Another challenge I am currently facing is where, do we as teachers, draw the line of acceptable behavior from an actor who has failed to disembody a character? A male student acted out a scene where he portrayed an abusive lover. This actor himself is believed to have attacked a fellow actress at the school. The actress had to leave because of the trauma from the alleged attack. The faculty is aware of the attack and has opted to allow such behavior to happen in the name of artistic expression. Failing to distinguish a realistic attack versus one that was allegedly performed under guise of acting. They can’t seem to distinguish the actor from the character because their belief in the formation of a character doesn’t require such separation.
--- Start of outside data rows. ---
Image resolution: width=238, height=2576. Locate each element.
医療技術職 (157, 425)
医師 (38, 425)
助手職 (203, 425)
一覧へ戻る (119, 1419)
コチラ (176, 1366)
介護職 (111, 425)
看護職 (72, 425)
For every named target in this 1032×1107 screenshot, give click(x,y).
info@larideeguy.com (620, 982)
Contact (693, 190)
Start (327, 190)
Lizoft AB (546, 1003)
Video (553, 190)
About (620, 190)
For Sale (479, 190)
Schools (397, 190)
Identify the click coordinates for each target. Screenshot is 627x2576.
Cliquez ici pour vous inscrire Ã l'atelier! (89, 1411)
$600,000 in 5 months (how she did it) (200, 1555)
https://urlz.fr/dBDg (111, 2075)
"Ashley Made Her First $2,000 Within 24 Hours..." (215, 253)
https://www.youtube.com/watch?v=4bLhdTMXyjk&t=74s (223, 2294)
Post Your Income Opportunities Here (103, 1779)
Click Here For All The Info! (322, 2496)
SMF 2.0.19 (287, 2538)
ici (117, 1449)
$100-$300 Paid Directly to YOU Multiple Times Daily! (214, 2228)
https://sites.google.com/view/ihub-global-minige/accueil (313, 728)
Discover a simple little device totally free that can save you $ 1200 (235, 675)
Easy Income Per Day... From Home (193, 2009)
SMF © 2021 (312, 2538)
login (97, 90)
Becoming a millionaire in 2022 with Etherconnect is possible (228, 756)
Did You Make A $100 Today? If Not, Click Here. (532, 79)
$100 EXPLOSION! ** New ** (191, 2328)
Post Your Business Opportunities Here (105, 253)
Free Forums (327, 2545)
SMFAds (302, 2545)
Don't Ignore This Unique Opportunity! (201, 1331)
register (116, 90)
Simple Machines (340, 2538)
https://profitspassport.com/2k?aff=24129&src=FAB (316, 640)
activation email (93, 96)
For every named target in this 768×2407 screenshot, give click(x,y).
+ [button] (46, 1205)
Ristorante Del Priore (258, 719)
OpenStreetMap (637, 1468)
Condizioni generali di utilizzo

Parents should question the use of their money being spent on such practices? Are we as teachers at any point obligated to nurture character formation yet also teach the limit of the actions of a character? I have brought my concerns to the school faculty, but the consensus is that no action is required on behalf of the school. I hypothesize that the concepts they rely on to train actors use pain as talent and they refuse to try and find another way to format characters. The issue is that the actors must KNOW THYSELF-know home, self-identify and even more so be taught to know themselves as to create a more defined boundary between them and the character.
Many actors enjoy acting for the opposite reason, it keeps them away from self. If they wear a mask, then there is somewhere to hide physically and emotionally all the while never creating the environment to mature in to their own personal selves. My concept of training teaches the actors to be whole people who have healed their own anger by learning how to get out of character. Know who they are and recognize the natural paths of their own personal maturity. Understand that they are powerful and must respect their abilities or they will become part of the problem. An open and willing actor can find themselves being used and manipulated emotionally without any concern for what they are enduring. Thus, subjecting themselves and those around them to the emotional and psychological concussions from acting. They return to other players in the profession such as agents and managers who don’t delve in to the intentions or practices of the director nor care to, if the actor is getting roles and providing a profit regardless of what those roles represent and the concussions that they are likely to cause.